____ DATA SHOWN
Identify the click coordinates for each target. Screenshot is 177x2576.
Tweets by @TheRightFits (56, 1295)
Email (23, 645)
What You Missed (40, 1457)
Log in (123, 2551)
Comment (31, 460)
________
◆ INSTRUCTIONS TO FOLLOW ◆
Exact copy required. Repeat the material above in full.

◆ ANSWER AREA ◆
Identify the click coordinates for each target. Screenshot is 177x2576.
Tweets by @TheRightFits (56, 1295)
Email (23, 645)
What You Missed (40, 1457)
Log in (123, 2551)
Comment (31, 460)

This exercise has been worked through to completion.